I meditate, exercise, live in the moment. I keep a post-it note stuck to my bedside lamp, reminding me to make good art.
I run with the wolves, journey along the road less traveled, and never, ever, let anyone move my cheese.
But I live with fear.
Not the run-like-the-wind-before-the-grizzly-claws-your-right-ass-cheek-into-hamburger kind of fear, but a fear that would make anyone from a third-world country desperately want to smack the living shit out of me.
It’s the spoiled-rotten, narcissistic type of fear.
Fear of creating something that is redundant.
Fear of imperfection.
Fear of getting messy.
Fear of things that might happen five years from now if my work gets published.

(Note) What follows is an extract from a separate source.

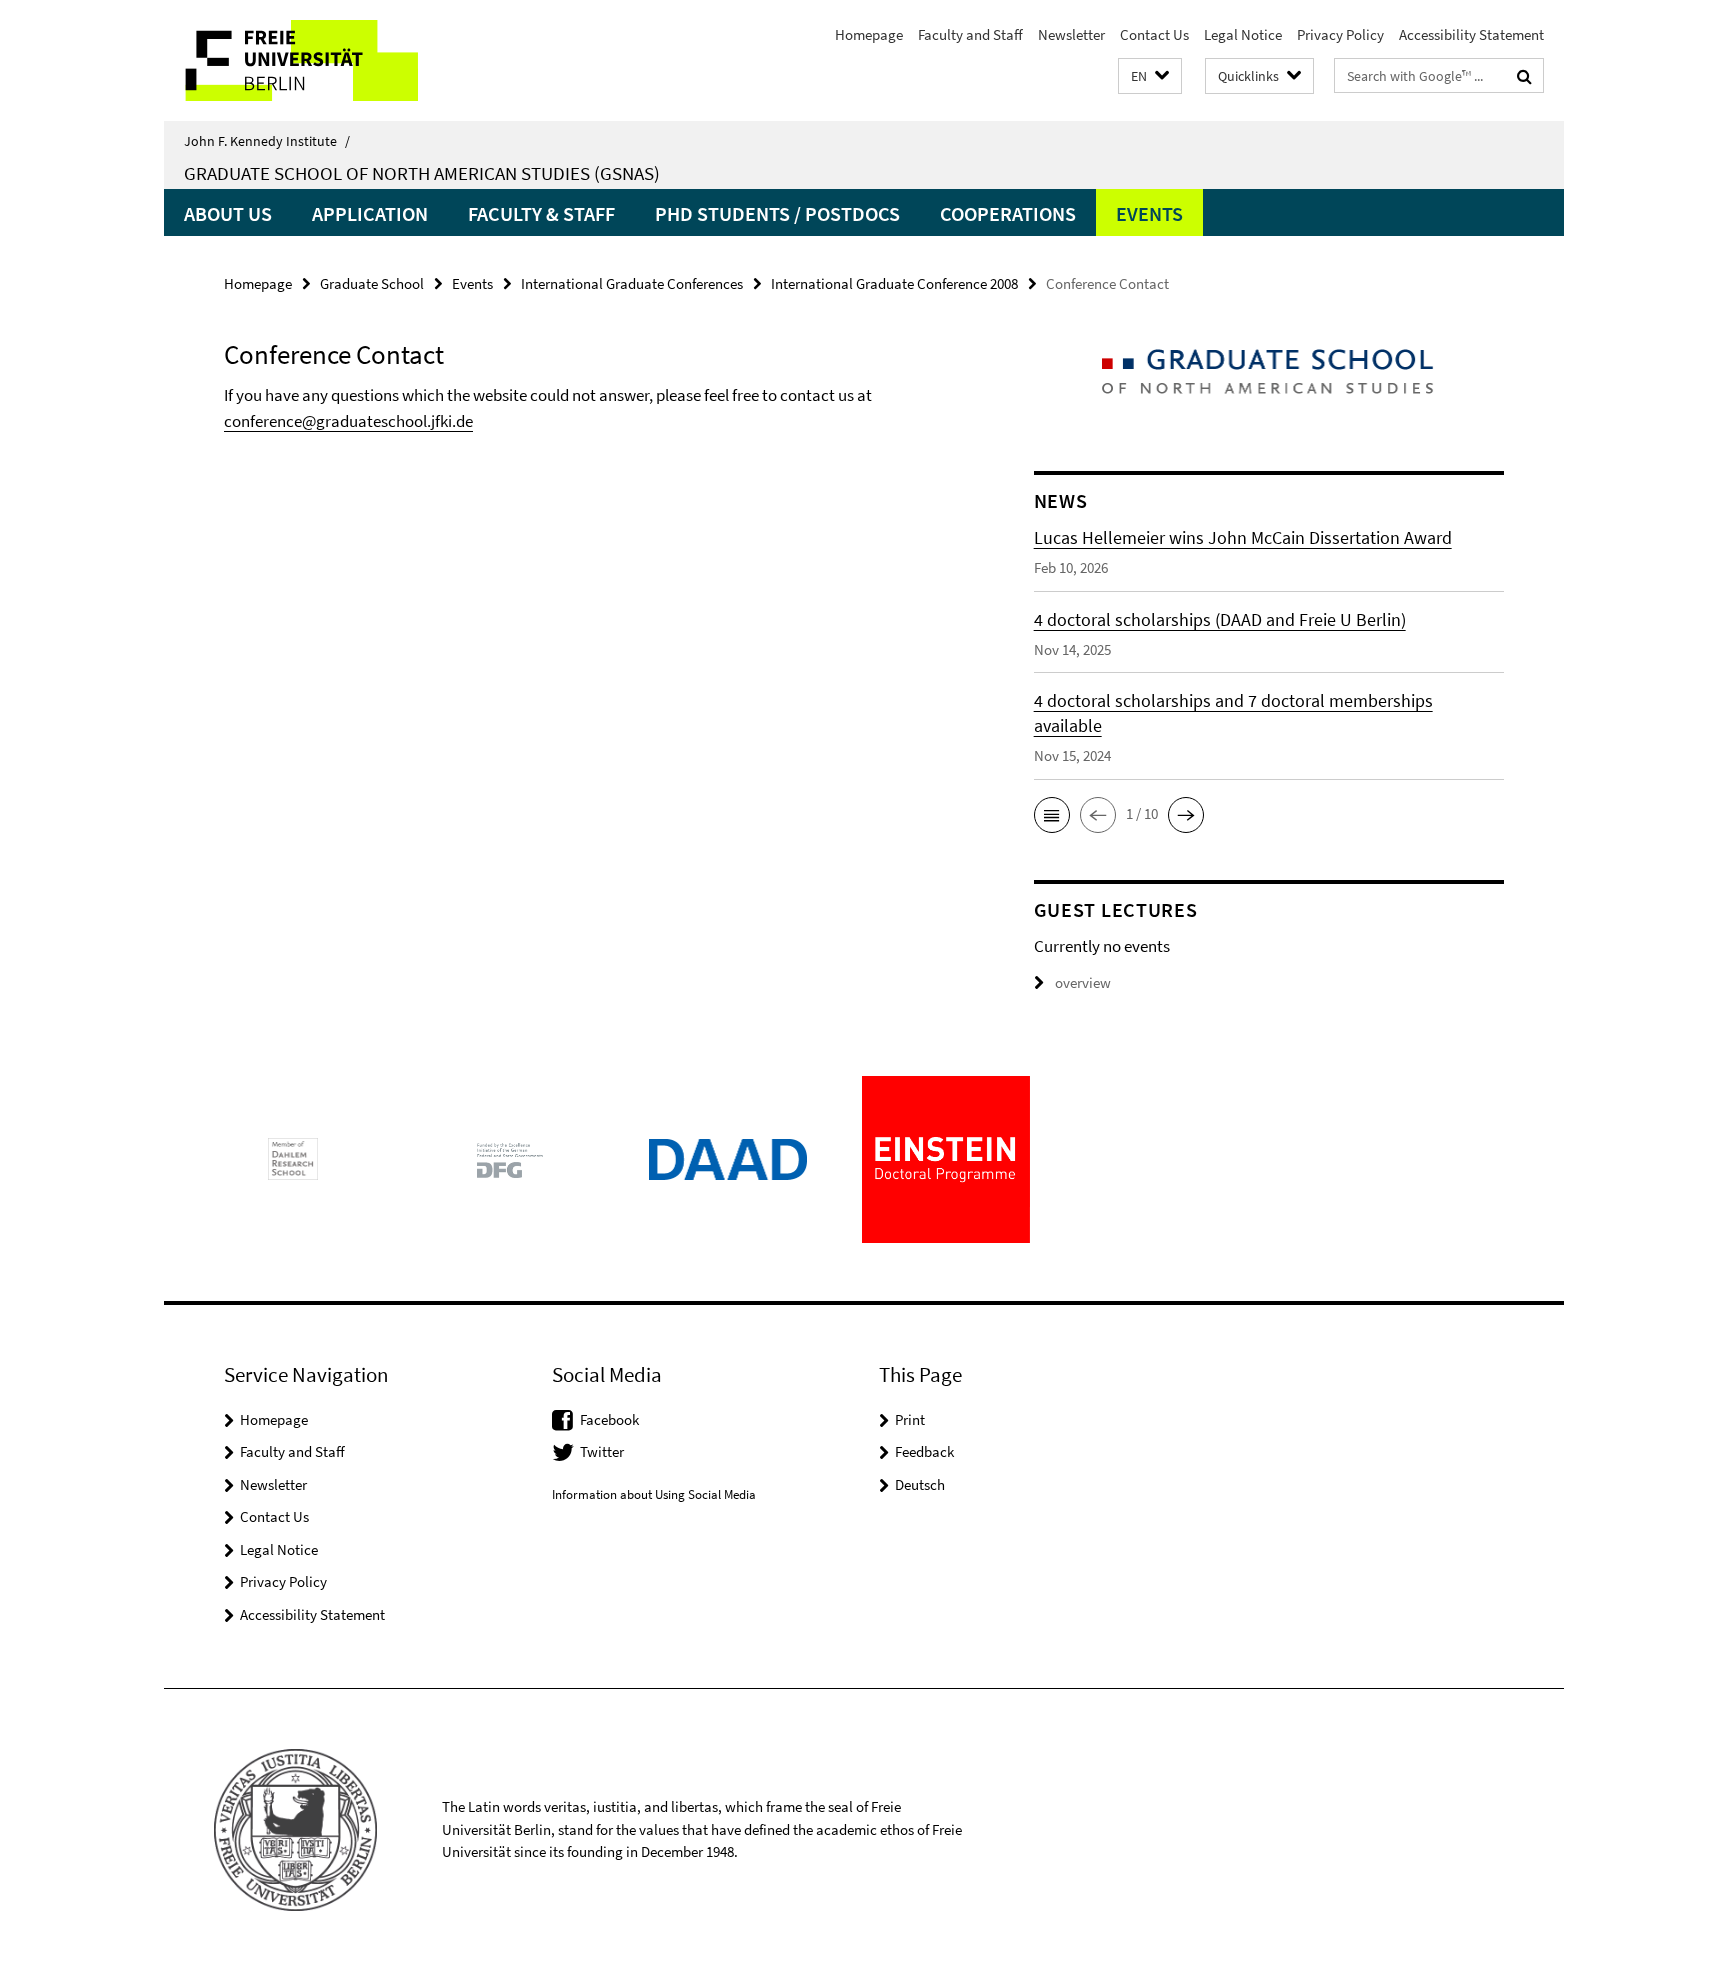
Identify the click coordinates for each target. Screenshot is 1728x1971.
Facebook (609, 1419)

I even allow good things to send me into a spiral of dread. The offer from a noted writer and professor, who’s offered to line-edit my work. Interest from a highly respected (and successful) book agent.
Just a wee bit of insanity, that.
But I’m learning. I don’t get paralyzed by it as often as I used to.
I’m working on not using food to stuff my creative energy back down my throat. I can step on the bathroom scale after a period of “dread eating” and say “So, this is how much fear weighs.” And I’ve decided that carrying the burden of excess poundage is much harder work than writing five hundred words.
When I’ve desperately wanted to lie down and take a three-hour nap, I’ve made bargains with myself to write just one sentence. That’s all, no more. And it’s funny how the second, and third, and fourth sentences are usually waiting right behind the first.
That fear is ridiculous goes without saying, but it’s real nonetheless. I’m thinking that you might have some fear in your life, too.
What is your fear? How much does it weigh? What tools do you use that help?
For now, I’ll keep forging head with my newest mantra: Lighten Up, Francis.
This has been one of those rare, very good days.
A big storm moved in from the west and has hung on all day, which means there was nothing to do but write. Got some revision work done and did a wee bit of work on the next chapter. Not too many words, but I got over the hump of dread that comes with starting a new scene.
Then I found out that I am the winner of a signed copy of Evan Roskos‘ new book, Dr. Bird’s Advice for Sad Poets. Thanks to Evan and Matthew Quick for choosing me. You can read their open, honest, and insightful interview here.
Finally, I took a bravery pill and asked my current online teacher if he would consider taking me on as a student/client for line editing of my first draft once the class ends. I’d figured he’d say no, as he’s busy as an author and Dean of Humanities for a state university. He wrote right back and said yes.